The series premiere kicks off in London, where the 12 chefs meet and are immediately asked to divide themselves into two teams for the first “course” challenge — aka, the non-cooking competitions that determine who wins each episode’s “exceptional” ingredient. In this instance, they’re doing a pub crawl where they need to eat and drink specific items off the menu at three locations. (If you’ve seen the promos for the show, this is when they all start running and that one lady totally wipes out on the sidewalk.) While the red team immediately hops in a cab, the black team inexplicably decides that it would be much faster to run to the first spot on their list. Seriously. We won’t spoil what happens for you, but suffice it to say that copious amounts of traditional British food are quickly consumed by both teams, and everyone ends up kind of drunk, with a stomachache to boot.
Which brings us to the first cooking challenge. Each of the teams is taking over a gastropub, where they’ll need to create five dishes that will be judged by regular customers. Two they can pick; the other three are the very foods that they wolfed down earlier that day. The winning team from earlier gets to use the exceptional ingredient, which in this case seems absolutely essential — potatoes. If you’re a fan of Top Chef’s stress-filled “Restaurant Wars” episodes, then you’re already familiar with the drama that ensues, compounded here by the fact that these people barely know one another and are cooking under very strict parameters for a knowledgeable crowd. Among the new things we learned: It’s apparently really bad luck to change the name of a pub, and if you’re serving chips, they better not look like McDonald’s fries.
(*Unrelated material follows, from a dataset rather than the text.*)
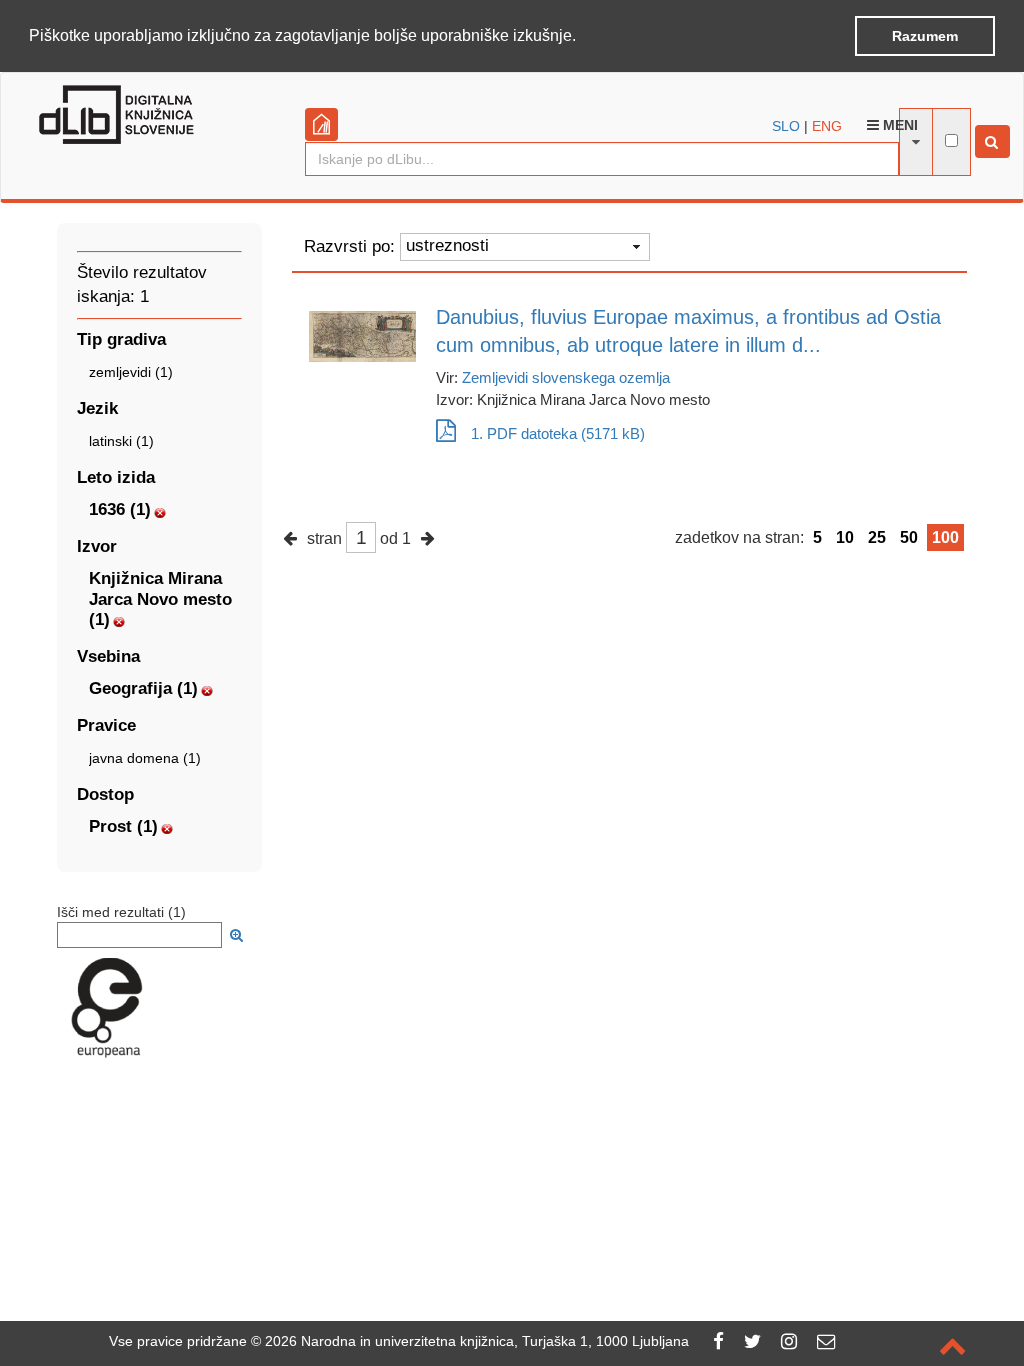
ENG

In the end, the diners pick their winner, and the losing team has to decide who among them has to go home. It’s the Survivor-style game playing in this deliberation portion of the show that makes 80 Plates different than any of the other reality TV cooking competitions, and a welcome addition to our DVR. As one of the chefs explains, “My strategy is to admit that [my dish] was bad. I want to get them talking about how bad it was, and as we get to the end of the time, I want to shift the focus off of me, and shift it on to someone else.” How devious! While we’ve seen a good amount of backstabbing on the various incarnations of Top Chef, if this first episode is any indication, 80 Plates promises to offer up the kind of alliances and manipulation that makes for incredibly exciting TV. Will the most “talented” chef be the person who takes home the big $150K prize? Probably not. But we’ll certainly enjoy playing armchair traveler and watching them try.